Graham has been dedicated to churches in Somerset, served the local community and helped enable greater public engagement with churches. He is an active volunteer with the Friends of Leigh Church which supports the repair and conservation of St Giles’ Church and improve community facilities including a café where vulnerable local people. Graham set up the Leigh on Mendip Activity Group which provides support to older people while working to reduce loneliness. He has also been an active Ride and Stride Volunteer for the Somerset Churches Trust and put together the East Mendip Churches Heritage Trail, which raises over £1,000 per year.

Roger Haggar, Margaret Jackson, Arthur Acheson, Judith Kauntze, Anita Mansell, Ossie Lundie-Smith and Tracey Fellows

Wales: Roger Haggar

Roger is a lynch pin in his local church and has coordinated the setting up of a network of churches open to the public called ‘Peaceful Places’, a heritage tourism trail, which tells the stories of a collection of churches and chapels across North Ceredigion as well as promoting local businesses which are situated along the trail. Roger ensures that his local church is open every day and that there is a wealth of information about ‘Peaceful Places’ available to the public.

Scotland: Margaret Jackson

Margaret is chair of the fundraising committee at Paisley Methodist Church, the only remaining Methodist Central Hall in Scotland. The church needed to raise £450,579 to repair the roof and revitalise and open up the building once again to the public. Margaret has been key in raising funds for this through securing grants and organising a number of events to help raise money for this project and a number of other charities.

Northern Ireland: Arthur Acheson

Arthur played a key role in securing the future of May Street Presbyterian Church, organising and motivating the planning team, reaching out to the local community and helping to raise £500,000 to repair and develop the building. He has worked closely with the National Churches Trust as part of a capacity building project in Northern Ireland, sharing his knowledge and experience as a chartered architect and running focus and training groups on how churches can further engage with the local community and people of all faiths and backgrounds.

South of England: Judith Kauntze

Judith has made a huge contribution to the Devon Historic Churches Trust through fundraising, administration of the Trust and recruitment of new Trustees and volunteers. She played a major part in organising Devon Historic Churches Day, when hundreds of churches are open to the public and host a number of activities to fundraise for the Trust.

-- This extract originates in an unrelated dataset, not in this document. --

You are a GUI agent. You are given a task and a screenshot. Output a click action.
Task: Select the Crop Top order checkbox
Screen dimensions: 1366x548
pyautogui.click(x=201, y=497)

Central England: Anita Mansell

Anita has single-handedly driven the essential building work to enable Holy Trinity Old Hill to be used to serve the community, putting in tireless hours on fundraising bids, liaising with various parties and encouraging others to get involved. She promoted a positive view of the building as a heritage asset and has kept momentum going throughout the lengthy project, meaning that it can now be used to house activities for the whole community.

London: Ossie Lundie-Smith

Ossie has been instrumental to the success of the Music Hall Project, an initiative to form a partnership with churches to bring live music to people, at St Mary’s in Walthamstow. He was a key factor in engaging the local community and the church to work together to make the project a success.

North of England: Tracey Fellows

Tracey leads a team of volunteers who provide a free weekly café for the community in St James’ Church in Derbyshire. The team have also recently engaged the community bus each week to collect those who cannot get there under their own steam and set up emergency food support for those in need through the café. Tracey goes out of her way to use the church buildings to their full potential for the benefit of the local community.